«Dottoressa, com’è possibile che ho fatto questa “cosa”, quando avrei voluto proprio il contrario? Sono delusa da me stessa!». Dentro ciascuno di noi esistono molteplici parti, ognuna con dei bisogni e degli scopi differenti. Ogni giorno scopriamo quanto possiamo essere complessi, abbiamo tante sfaccettature, alcune di queste ci piacciono e le accogliamo, le facciamo conoscere agli altri poiché rappresentano un po’ i nostri punti di forza. Altre, invece, le detestiamo, le neghiamo, le nascondiamo e quando emergono facciamo fatica a farci i conti.
Possiamo notare parecchie incongruenze evidenti che si manifestano tra le nostre intenzioni e le azioni o i desideri che immaginiamo e il comportamento che attuiamo. Spesso riconosciamo queste incongruenze dai comportamenti di autosabotaggio, nel procrastinare eternamente delle cose, oppure, in una sensazione di apatia davanti a situazioni che vanno avanti. Per esempio, può succedere anche di dire di desiderare una relazione e poi scappare da possibili incontri o opportunità di conoscenza. Desideriamo dimagrire, ma poi ci rifugiamo nel cibo. Vorremmo portare a termine un compito e poi stiamo davanti a una serie TV.
Il nostro sé non sempre si sviluppa in un modo coeso, poiché non sempre avviene in un contesto evolutivo sicuro e stabile, bensì, lo sviluppo di tante parti è frutto di una storia traumatica. Le parti che si formano in seguito a un trauma non sono pienamente d’accordo fra loro; generano conflitti interiori e incongruenze. Quindi in una relazione ci potrà essere una spinta di una parte bisognosa che desidera vicinanza e al contempo una parte rigida che disconosce la necessità di affetto. Quando parliamo di trauma non non si parla esclusivamente di scenari di abusi sessuali o violenze, ci sono anche quei traumi invisibili che sono fatti da dinamiche familiari disfunzionali che per anni si sono ripetute.
La relazione genitore-figlio che ha una funzione importantissima per la costruzione di uno sviluppo psicologico del bambino non sempre è supportata da un genitore capace di rispondere ai bisogni affettivi del figlio e di dare significato alle sue emozioni, poiché a sua volta avrà avuto la sua storia relazionale e fa quel che può.
Possiamo quindi entrare in contatto con differenti parti: ci può essere una parte critica che ammonisce i bisogni, diventa intransigente, perfezionista. Si è strutturata attraverso figure genitoriali di riferimento che hanno avuto modalità accusatorie per esempio: «Hai preso sei e i tuoi compagni cosa hanno preso? Hai fatto il minimo indispensabile». Possiamo entrare in contatto con l’impotenza e la rabbia, quando la parte bisognosa fa emergere sentimenti di solitudine, sconforto, vulnerabilità.
In altri casi anche con parti che provocano vergogna dovuta af umiliazioni che possono aver creato questo senso di non valere. Se sottofondo mi dico: “io non valgo” proverò facilmente sentimenti di vergogna. A volte le parti emotive prendono il sopravvento, irrompono con frasi assolutistiche come: “sono sbagliato”, “non merito qualcosa”, “non posso fidarmi di nessuno”. Questo meccanismo di scissione delle parti è nato in qualche momento della nostra vita per garantirci un adattamento all’ambiente, tuttavia adesso, crescendo, è diventato una modalità che non si rivela più efficace.
Queste parti non vanno discriminate, ce ne possono essere tantissime, alcune buone e altre sottomesse.
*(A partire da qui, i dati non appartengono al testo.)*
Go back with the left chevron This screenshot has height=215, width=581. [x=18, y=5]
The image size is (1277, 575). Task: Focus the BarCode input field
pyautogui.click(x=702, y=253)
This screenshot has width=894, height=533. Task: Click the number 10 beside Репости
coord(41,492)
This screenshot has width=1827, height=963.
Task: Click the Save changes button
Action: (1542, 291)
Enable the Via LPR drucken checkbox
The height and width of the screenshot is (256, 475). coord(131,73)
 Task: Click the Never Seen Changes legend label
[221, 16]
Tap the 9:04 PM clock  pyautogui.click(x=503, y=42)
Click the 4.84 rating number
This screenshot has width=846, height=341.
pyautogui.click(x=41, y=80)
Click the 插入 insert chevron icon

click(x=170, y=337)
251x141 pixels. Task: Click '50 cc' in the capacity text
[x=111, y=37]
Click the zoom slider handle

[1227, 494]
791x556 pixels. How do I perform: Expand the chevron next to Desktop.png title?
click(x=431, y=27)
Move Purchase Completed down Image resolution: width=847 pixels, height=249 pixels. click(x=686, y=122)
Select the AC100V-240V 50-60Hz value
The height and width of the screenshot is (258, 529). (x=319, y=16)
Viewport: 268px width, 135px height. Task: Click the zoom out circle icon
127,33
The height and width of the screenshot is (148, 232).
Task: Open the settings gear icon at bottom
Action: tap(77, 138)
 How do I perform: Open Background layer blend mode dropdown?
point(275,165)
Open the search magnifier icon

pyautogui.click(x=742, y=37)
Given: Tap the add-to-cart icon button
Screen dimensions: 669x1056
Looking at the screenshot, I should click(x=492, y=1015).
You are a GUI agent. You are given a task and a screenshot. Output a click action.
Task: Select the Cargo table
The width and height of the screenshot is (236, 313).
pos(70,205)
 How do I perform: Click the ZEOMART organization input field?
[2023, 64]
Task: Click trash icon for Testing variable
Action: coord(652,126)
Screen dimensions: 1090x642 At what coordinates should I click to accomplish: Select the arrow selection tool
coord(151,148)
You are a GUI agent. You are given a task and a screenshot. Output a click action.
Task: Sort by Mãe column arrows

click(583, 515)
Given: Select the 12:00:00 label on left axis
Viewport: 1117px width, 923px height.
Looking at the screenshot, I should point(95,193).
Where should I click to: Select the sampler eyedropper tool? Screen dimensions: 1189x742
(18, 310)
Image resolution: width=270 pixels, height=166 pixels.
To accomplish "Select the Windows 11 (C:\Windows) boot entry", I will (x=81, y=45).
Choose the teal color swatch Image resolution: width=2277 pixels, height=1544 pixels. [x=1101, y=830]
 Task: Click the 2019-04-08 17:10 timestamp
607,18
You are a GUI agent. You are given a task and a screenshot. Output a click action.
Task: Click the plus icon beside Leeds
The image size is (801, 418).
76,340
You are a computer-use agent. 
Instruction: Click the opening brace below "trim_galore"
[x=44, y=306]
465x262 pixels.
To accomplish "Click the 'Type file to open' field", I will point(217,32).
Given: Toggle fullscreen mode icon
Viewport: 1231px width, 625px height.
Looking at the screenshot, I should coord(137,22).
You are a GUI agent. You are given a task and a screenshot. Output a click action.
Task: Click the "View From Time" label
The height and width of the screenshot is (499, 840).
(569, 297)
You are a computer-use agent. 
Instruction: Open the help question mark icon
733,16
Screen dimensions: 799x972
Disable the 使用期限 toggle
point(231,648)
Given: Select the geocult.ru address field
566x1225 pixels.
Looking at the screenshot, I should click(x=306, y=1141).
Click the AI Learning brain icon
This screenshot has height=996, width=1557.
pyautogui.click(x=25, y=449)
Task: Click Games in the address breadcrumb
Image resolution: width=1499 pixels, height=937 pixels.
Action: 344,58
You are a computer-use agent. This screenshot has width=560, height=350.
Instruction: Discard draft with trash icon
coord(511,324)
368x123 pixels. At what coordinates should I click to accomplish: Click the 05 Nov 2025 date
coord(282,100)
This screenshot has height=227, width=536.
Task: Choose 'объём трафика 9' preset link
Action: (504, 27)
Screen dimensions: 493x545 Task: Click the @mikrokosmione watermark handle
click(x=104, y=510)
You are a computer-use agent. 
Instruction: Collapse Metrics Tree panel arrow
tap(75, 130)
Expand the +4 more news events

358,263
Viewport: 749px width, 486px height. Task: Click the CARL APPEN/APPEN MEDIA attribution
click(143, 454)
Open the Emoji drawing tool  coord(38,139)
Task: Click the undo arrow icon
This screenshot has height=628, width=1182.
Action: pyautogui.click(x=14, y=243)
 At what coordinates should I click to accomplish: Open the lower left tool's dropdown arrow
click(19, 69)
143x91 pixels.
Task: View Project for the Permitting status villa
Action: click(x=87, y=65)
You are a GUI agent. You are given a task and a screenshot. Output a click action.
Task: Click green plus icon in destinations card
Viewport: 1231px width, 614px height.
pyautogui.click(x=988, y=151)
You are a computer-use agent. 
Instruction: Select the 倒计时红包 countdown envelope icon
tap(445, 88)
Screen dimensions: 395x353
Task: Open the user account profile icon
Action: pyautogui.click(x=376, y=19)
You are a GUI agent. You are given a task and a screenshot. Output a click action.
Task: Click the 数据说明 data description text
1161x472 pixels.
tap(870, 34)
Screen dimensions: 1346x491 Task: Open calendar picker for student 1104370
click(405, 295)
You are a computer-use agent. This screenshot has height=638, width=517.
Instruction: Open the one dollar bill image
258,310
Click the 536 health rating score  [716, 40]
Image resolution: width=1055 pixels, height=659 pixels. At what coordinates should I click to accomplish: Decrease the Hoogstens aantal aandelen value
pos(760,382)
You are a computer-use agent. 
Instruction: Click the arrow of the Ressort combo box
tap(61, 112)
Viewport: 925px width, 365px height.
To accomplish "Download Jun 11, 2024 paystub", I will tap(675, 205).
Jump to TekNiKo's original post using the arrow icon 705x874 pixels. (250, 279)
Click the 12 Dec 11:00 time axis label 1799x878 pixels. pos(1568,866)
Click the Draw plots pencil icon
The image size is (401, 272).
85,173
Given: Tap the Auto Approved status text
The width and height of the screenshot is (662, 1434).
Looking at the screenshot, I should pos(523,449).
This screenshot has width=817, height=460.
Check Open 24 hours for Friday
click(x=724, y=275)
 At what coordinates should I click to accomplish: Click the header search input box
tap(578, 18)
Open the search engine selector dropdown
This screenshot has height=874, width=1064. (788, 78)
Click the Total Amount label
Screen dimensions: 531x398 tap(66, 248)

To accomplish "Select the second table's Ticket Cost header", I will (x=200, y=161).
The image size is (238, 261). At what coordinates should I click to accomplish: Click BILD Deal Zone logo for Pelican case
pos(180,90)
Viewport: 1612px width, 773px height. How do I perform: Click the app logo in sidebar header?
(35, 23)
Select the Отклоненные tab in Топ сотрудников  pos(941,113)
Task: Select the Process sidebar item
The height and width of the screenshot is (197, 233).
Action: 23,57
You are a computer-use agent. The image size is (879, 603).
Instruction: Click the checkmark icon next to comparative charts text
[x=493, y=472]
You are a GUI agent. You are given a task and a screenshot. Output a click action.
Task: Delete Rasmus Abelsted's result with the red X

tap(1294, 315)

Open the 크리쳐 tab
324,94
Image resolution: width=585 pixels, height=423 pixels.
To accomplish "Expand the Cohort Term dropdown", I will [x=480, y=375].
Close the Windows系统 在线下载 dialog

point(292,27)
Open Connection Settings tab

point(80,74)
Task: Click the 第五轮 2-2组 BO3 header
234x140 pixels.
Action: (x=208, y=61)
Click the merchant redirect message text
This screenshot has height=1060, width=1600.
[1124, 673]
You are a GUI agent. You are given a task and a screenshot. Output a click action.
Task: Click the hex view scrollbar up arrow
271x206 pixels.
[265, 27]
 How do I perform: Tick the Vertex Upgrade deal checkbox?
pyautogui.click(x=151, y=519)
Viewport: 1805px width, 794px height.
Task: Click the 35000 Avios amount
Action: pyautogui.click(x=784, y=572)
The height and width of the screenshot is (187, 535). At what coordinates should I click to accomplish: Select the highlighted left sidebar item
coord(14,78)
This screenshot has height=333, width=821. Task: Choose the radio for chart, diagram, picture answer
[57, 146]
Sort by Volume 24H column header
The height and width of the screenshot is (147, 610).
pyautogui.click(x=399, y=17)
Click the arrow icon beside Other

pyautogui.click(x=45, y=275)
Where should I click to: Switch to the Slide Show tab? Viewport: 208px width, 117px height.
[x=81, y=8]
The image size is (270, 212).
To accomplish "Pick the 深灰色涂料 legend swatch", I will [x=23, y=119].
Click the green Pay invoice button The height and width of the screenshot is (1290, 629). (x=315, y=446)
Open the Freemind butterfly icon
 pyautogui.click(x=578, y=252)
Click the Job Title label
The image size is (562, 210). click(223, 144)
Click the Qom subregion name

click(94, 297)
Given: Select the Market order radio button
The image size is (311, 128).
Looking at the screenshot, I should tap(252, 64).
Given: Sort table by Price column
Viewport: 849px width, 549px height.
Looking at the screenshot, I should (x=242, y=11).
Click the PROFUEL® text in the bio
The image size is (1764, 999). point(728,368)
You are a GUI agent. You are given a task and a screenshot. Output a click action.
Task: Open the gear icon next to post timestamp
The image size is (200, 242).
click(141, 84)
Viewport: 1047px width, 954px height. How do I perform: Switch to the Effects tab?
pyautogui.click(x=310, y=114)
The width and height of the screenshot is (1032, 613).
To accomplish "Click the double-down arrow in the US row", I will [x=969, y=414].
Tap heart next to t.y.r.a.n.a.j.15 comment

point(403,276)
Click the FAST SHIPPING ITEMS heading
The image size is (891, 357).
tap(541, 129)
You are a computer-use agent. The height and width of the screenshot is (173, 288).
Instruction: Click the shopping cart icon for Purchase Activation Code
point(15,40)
Solo un profondo lavoro su se stessi permette di portarle alla luce e ciò ha uno scopo evolutivo. Le parti vanno accolte, riconosciute e rispettate perché in qualche momento della nostra vita ci hanno salvato. Oggi è un tempo nuovo in cui possiamo trovare un nuovo adattamento creativo all’ambiente in cui queste parti possono essere integrate attraverso un lavoro di crescita e terapia. Metterle insieme è un lavoro prezioso, come un artigiano che crea piano piano un’opera d’arte mettendo insieme i pezzi, in un processo che è un’esperienza emozionale correttiva dentro un ambiente protetto e sicuro.